**WHAT YOU WILL DO**
Could you print all of the material below again, line for line, with nothing changed?
··· INPUT ···
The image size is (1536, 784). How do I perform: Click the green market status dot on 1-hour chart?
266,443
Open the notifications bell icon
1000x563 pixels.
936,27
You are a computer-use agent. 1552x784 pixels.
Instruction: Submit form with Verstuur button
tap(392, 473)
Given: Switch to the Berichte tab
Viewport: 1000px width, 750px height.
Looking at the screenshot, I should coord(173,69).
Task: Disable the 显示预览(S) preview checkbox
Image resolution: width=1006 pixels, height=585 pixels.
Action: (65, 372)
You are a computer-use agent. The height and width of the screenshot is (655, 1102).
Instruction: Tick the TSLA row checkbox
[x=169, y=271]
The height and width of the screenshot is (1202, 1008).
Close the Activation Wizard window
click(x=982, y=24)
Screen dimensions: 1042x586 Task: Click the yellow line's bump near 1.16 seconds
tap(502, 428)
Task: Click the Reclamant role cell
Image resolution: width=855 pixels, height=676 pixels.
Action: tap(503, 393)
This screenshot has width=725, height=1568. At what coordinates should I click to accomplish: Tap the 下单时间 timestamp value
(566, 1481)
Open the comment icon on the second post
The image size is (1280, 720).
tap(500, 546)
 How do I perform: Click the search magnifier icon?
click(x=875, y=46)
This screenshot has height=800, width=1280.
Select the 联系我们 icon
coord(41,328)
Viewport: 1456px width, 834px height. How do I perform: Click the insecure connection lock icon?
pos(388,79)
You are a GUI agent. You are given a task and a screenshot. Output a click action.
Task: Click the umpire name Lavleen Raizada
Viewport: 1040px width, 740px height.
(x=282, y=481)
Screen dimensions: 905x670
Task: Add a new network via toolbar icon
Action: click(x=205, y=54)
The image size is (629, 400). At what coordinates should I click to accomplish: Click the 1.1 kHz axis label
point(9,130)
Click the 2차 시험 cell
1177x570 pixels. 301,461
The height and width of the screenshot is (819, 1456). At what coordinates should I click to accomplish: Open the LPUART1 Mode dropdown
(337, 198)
···
**ANSWER TO THE EXERCISE**
The image size is (1536, 784). How do I perform: Click the green market status dot on 1-hour chart?
266,443
Open the notifications bell icon
1000x563 pixels.
936,27
You are a computer-use agent. 1552x784 pixels.
Instruction: Submit form with Verstuur button
tap(392, 473)
Given: Switch to the Berichte tab
Viewport: 1000px width, 750px height.
Looking at the screenshot, I should coord(173,69).
Task: Disable the 显示预览(S) preview checkbox
Image resolution: width=1006 pixels, height=585 pixels.
Action: (65, 372)
You are a computer-use agent. The height and width of the screenshot is (655, 1102).
Instruction: Tick the TSLA row checkbox
[x=169, y=271]
The height and width of the screenshot is (1202, 1008).
Close the Activation Wizard window
click(x=982, y=24)
Screen dimensions: 1042x586 Task: Click the yellow line's bump near 1.16 seconds
tap(502, 428)
Task: Click the Reclamant role cell
Image resolution: width=855 pixels, height=676 pixels.
Action: tap(503, 393)
This screenshot has width=725, height=1568. At what coordinates should I click to accomplish: Tap the 下单时间 timestamp value
(566, 1481)
Open the comment icon on the second post
The image size is (1280, 720).
tap(500, 546)
 How do I perform: Click the search magnifier icon?
click(x=875, y=46)
This screenshot has height=800, width=1280.
Select the 联系我们 icon
coord(41,328)
Viewport: 1456px width, 834px height. How do I perform: Click the insecure connection lock icon?
pos(388,79)
You are a GUI agent. You are given a task and a screenshot. Output a click action.
Task: Click the umpire name Lavleen Raizada
Viewport: 1040px width, 740px height.
(x=282, y=481)
Screen dimensions: 905x670
Task: Add a new network via toolbar icon
Action: click(x=205, y=54)
The image size is (629, 400). At what coordinates should I click to accomplish: Click the 1.1 kHz axis label
point(9,130)
Click the 2차 시험 cell
1177x570 pixels. 301,461
The height and width of the screenshot is (819, 1456). At what coordinates should I click to accomplish: Open the LPUART1 Mode dropdown
(337, 198)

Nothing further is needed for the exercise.